On Ryan Goodman's "Interrogation" of the "Parity Principle"

By Benjamin Wittes
Monday, November 3, 2014, 2:00 PM

Over at Just Security, Ryan Goodman analyzes UN Special Rapporteur Ben Emmerson's claim that states owe the same privacy protections to non-nationals abroad as to their own citizens at home in conducting broad surveillance programs. Emmerson had written, “The Special Rapporteur thus considers that States are legally obliged to afford the same privacy protection for nationals and non-nationals and for those within and outside their jurisdiction. Asymmetrical privacy protection regimes are a clear violation of the requirements of the Covenant.” Goodman responds by "interrogating" what he calls Emmerson's "parity principle," listing a few reasons to tolerate lesser protections and some reasons to insist on greater---or different---protections for non-nationals overseas than for citizens or non-citizens subject to a state's territorial jurisdiction.

He writes,

Three Reasons to Provide Foreign Nationals Abroad Less Privacy Protections

1. Limited means of information detection: A state has fewer resources available to detect potential threats to its national security from foreign nationals abroad compared to its ability to detect such threats within its own borders or by its own nationals. Accordingly, in many cases electronic surveillance may be a necessary and more valid tool specifically in the foreign context. (Peter Margulies makes a similar point over at Lawfare.)

2. Threat of the surveillance state: A major concern about surveillance is the threat to citizens from their own government infiltrating their private lives and gathering information about them. . . . But such concerns about democratic stability are, at the least, most relevant and most acute in the domestic context—and not so much in dealing with a state applying it surveillance powers to foreigners abroad.

3. Enforcement authority: One of the concerns about government surveillance is the punitive sanctions that the state can levy on the basis of the information it discovers about someone. A government, however, has far less ability to detain, prosecute, sentence to prison, or seize the property of foreign nationals abroad compared to individuals within its own territory or its own nationals. . . . .

Three Reasons to Provide Foreign Nationals Abroad More (or Qualitatively Different) Privacy Protections.

. . .

1. Political process check: In a system of domestic surveillance, the public has a greater ability to put pressure on their political representatives if the laws intrude too significantly on their privacy rights and interests. Not so for foreign nationals---the French citizen in France doesn’t get to vote or, more importantly these days, spend money in US elections. Foreign surveillance lacks these national-level political checks.

2. Ability to notify (accessibility and foreseeability): One of the key requirements of international human rights law is the notice afforded by public and transparent surveillance laws. But even if laws are public and transparent, it is difficult to expect a French citizen to be aware of all the surveillance laws of all countries that might over time be intercepting his communications. (The UN Special Rapporteur makes a similar point in his report (para. 43).)

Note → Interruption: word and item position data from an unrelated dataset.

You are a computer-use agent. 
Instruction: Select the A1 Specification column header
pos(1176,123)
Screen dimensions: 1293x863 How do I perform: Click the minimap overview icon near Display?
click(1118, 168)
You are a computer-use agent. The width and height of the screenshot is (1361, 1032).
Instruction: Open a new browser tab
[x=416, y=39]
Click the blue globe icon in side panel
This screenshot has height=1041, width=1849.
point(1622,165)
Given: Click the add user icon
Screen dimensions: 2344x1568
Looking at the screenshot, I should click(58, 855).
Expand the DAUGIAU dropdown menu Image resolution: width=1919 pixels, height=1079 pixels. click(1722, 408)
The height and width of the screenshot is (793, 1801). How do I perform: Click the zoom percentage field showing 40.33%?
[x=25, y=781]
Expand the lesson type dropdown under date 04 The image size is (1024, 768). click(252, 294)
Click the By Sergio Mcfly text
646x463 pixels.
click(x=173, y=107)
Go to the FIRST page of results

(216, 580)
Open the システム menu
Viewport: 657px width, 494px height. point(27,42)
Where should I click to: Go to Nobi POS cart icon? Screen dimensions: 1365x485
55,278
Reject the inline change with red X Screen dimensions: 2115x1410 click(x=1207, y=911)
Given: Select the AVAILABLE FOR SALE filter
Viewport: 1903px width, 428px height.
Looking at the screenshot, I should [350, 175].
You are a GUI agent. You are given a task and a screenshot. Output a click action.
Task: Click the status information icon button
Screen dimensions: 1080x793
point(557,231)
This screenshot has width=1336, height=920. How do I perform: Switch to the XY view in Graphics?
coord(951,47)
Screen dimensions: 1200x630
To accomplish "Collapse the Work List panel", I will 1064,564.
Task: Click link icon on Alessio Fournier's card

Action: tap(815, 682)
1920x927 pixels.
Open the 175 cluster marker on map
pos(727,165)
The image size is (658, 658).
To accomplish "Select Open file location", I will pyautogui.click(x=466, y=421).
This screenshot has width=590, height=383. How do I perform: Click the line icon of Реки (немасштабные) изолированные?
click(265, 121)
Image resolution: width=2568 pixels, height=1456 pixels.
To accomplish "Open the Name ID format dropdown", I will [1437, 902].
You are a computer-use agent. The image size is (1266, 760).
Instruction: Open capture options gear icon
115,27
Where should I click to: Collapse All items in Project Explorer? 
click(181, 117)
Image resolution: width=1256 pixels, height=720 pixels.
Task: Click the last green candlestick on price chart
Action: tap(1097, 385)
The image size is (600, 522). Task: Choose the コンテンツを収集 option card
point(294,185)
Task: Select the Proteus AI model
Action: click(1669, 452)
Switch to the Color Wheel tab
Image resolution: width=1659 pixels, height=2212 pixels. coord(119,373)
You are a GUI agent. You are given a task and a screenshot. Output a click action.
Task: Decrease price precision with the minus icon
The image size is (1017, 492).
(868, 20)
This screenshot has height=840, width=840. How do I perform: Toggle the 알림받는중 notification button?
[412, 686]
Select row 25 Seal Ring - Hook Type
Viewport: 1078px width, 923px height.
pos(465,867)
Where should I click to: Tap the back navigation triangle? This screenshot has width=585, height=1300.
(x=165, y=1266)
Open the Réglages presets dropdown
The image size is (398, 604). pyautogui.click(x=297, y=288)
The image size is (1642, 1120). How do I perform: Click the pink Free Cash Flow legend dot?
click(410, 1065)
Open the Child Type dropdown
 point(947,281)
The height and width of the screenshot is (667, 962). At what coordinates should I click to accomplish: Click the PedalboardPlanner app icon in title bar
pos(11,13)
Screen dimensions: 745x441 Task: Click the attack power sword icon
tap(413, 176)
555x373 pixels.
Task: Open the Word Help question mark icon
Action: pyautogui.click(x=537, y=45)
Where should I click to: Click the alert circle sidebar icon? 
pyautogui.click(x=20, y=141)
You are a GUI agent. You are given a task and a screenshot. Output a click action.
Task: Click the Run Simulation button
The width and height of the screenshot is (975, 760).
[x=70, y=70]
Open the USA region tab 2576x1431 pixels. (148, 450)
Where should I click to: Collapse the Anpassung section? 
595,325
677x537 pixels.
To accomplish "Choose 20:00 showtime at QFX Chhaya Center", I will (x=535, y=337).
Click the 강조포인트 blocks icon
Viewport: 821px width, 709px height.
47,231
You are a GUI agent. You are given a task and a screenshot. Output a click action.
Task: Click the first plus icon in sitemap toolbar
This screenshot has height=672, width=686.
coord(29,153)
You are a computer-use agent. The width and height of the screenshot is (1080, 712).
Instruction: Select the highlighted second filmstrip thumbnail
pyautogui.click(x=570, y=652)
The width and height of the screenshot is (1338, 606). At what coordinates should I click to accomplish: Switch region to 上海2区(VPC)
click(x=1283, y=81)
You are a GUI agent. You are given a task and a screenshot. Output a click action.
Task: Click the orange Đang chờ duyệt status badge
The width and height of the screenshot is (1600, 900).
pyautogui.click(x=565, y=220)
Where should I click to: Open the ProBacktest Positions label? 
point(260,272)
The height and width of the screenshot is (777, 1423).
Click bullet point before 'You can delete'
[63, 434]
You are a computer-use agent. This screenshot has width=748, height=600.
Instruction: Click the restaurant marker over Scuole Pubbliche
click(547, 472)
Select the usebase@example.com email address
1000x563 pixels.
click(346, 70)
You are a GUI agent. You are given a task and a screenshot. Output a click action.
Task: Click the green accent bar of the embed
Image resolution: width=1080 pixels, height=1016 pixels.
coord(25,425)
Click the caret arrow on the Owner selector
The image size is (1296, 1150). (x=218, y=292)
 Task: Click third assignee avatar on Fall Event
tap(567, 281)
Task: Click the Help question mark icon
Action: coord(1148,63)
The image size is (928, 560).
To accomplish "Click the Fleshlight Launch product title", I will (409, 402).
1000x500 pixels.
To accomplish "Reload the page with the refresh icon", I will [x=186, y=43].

3. Ability to remedy: Under international human rights law, a key safeguard against abuse is the ability of victims of a violation to obtain a remedy. . . . It is generally considerably more difficult for a foreign national in a foreign country to obtain a remedy from the US government compared to individuals residing inside the United States or to US nationals.

There is a little something missing from Goodman's weighing of the equities here: state practice (all of it) and the history of espionage (all of it). No state has ever sought to apply the same privacy rules to overseas espionage as it does to domestic collection or collection against its own citizens---save those states that don't believe in restrains on either.

Indeed, there is a weird unrealism about the earnest call here to "interrogate" the "parity principle" as though the parity principle has any relationship to the world we actually live in. The entire architecture of U.S. surveillance law is built on the idea that there is no parity principle. It's built on the idea of shielding U.S. nationals from what are the accepted norms of overseas surveillance activity. It's built on the idea that the U.S. government cannot view the U.S. population the way intelligence services routinely view foreign nationals in other countries---which was summed up well in this famous Gary Larson "Far Side" cartoon on "How Birds See the World."

Assume for a moment there were a parity principle that states actually took seriously. What would that look like? Would NSA need to go to the FISA Court before opening a tap on Vladimir Putin? Goodman's discussion is limited by its terms to circumstances of "mass surveillance," but why? If foreigners abroad are entitled to the same privacy rights from the U.S. government as U.S. nationals, why isn't that true as well of basic old gumshoe spying? Why shouldn't the CIA need a FISA physical search warrant before it goes into an Al Qaeda safe house in Pakistan?

The truth is that Goodman does not interrogate the parity principle quite (pardon me) coercively enough. If you take this principle seriously, you believe that virtually all of espionage is illegal.